--- Task goal ---
Copy out, from the entries below, each line that holds the string "agent".

--- Input data ---

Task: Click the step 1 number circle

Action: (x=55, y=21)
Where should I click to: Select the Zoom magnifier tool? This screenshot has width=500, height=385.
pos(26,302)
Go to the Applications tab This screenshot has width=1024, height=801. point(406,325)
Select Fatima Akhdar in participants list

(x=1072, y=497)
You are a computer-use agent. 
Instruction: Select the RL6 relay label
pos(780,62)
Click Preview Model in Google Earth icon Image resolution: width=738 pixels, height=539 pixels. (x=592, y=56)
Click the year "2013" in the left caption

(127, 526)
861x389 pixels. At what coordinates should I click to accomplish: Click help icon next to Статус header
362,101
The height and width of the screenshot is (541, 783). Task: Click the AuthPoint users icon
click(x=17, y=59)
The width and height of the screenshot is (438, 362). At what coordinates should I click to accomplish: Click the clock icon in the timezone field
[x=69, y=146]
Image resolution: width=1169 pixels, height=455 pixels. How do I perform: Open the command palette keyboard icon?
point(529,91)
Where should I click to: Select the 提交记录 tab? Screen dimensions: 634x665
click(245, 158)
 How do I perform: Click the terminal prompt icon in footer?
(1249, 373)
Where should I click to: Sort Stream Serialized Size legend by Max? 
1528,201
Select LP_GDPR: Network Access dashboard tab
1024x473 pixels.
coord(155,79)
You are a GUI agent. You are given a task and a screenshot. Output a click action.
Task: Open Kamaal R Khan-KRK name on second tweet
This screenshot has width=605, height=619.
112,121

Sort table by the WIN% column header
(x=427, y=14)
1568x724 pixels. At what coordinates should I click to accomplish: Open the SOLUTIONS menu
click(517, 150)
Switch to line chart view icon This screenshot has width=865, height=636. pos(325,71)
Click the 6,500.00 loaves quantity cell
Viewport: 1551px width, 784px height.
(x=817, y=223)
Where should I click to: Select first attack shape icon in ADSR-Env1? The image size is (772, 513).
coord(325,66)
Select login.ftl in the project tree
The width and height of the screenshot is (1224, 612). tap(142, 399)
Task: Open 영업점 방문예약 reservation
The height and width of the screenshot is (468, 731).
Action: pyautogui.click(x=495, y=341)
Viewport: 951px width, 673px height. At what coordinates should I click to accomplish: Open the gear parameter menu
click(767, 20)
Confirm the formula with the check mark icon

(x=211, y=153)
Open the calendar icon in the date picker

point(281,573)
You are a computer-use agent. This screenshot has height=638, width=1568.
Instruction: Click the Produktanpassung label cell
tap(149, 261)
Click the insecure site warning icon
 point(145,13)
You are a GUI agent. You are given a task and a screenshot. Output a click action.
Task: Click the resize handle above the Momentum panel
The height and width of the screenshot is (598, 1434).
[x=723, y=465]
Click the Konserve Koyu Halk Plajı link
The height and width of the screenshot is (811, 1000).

--- Answer to this task ---
You are a computer-use agent. 
You are a GUI agent. You are given a task and a screenshot. Output a click action.
You are a computer-use agent. This screenshot has height=638, width=1568.
You are a GUI agent. You are given a task and a screenshot. Output a click action.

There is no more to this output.